Il est issu d’un texte daté de 1941, Les pêcheurs du bord de Seinedans lequel Stefan Zweig relate une anecdote de parisiens pêchant tranquillement dans la Seine, un certain 21 janvier 1793, alors que non loin de là, on est en train de guillotiner le roi de France déchu. C’est le point de départ d’une réflexion sur notre capacité à la « compassion pour suivre à cœur jour après jour, heure après heure, tous ces événements [guerriers] qui se précipitent? »

Rédigé au début de la Seconde Guerre mondiale, ce texte est le fruit de l’introspection et de l’observation de ses contemporains par son auteur, et comme souvent avec Zweig, il  incite en retour le lecteur  à l’introspection et à la réflexion.

On pourra lire en  contrepoint le texte de Clausewitz sur la dimension émotive de la guerre.

 


[…]

Nous vivons dans un temps tout au moins aussi dramatique que celui de la Révolution française ou de la Réforme. Pour nous aussi, chaque semaine et chaque jour sont remplis d’événements historiques, des empires séculaires s’écroulent, le plus grand des combats qui aient jamais été menés au nom de la liberté humaine est en cours. Chaque jour et chaque heure apportent de nouvelles tensions, et les jeunes, dans les futures générations, nous envieront très fort d’avoir été les témoins et les acteurs cet immense bouleversement mondial.
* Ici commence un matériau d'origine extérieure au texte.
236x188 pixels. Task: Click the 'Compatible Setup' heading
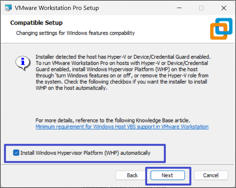tap(37, 23)
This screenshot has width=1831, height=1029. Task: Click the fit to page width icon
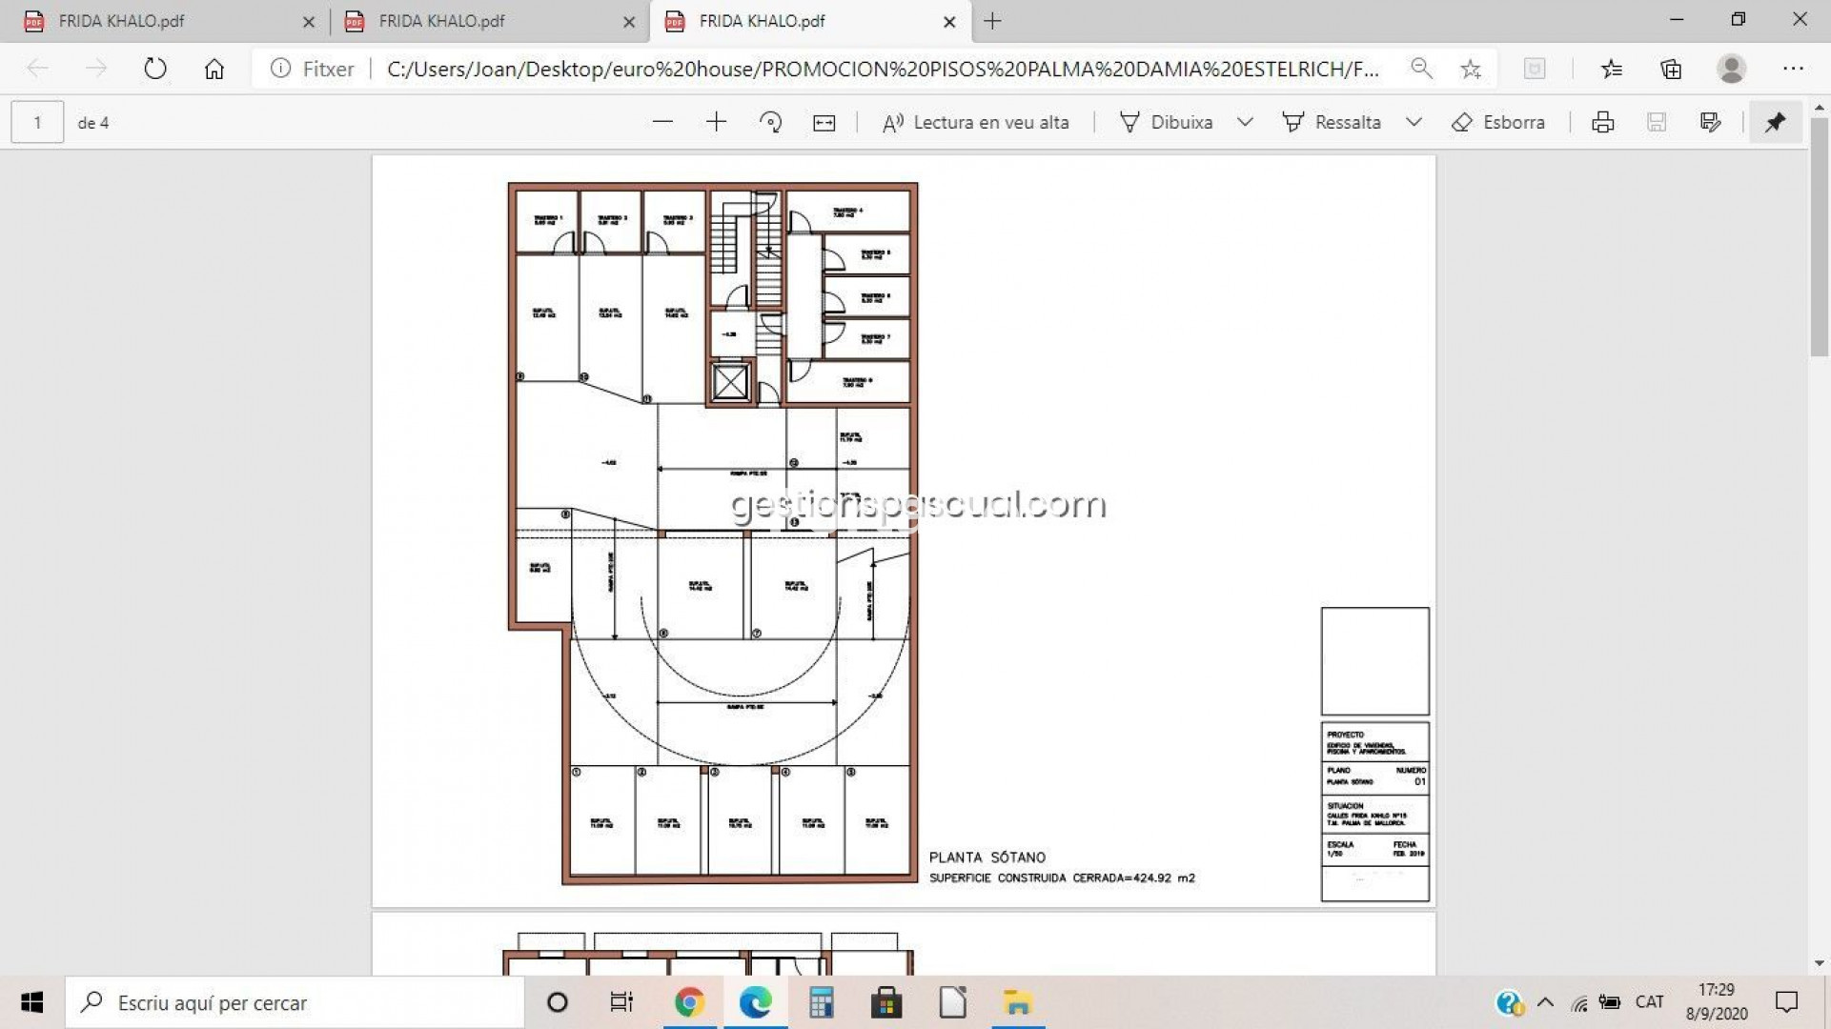point(824,122)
Mais nous, qui en sommes contemporains, avons-nous vraiment un intérêt plein et entier pour les événements qui se déroulent? Ou plutôt, disposons-nous d’assez de compassion pour suivre à cœur jour après jour, heure après heure, tous ces événements qui se précipitent? Si nous nous posons la question avec honnêteté, nous devons constater que nous ne sommes pas capables d’être sous une telle tension en permanence et que nous ne portons que de temps à autre notre regard accablé et désespéré sur les événements. Sur les millions d’hommes d’une même génération, la plupart n’ont jamais vécu l’histoire mais seulement leur propre vie. Observons-nous, nous devrons bien reconnaître qu’en cette année 1940, où chaque heure fait naître des horreurs inimaginables, où des bateaux sombrent, où des bombes tuent des enfants sans défense, où les hommes sont traqués par milliers, où des empires s’écoulent, et où chacun des droits et principes de la morale humaine est bafoué, les théâtres, les lieux de divertissement, les plages et les rues pourtant tout aussi remplis d’hommes affairés ou inoccupés qu’en un temps de paix pour ainsi dire “non historique”, et ceci non seulement dans les pays neutres mais même dans ceux qui sont en guerre. Au beau milieu d’événements extraordinaires, la routine quotidienne continue avec insouciance, […]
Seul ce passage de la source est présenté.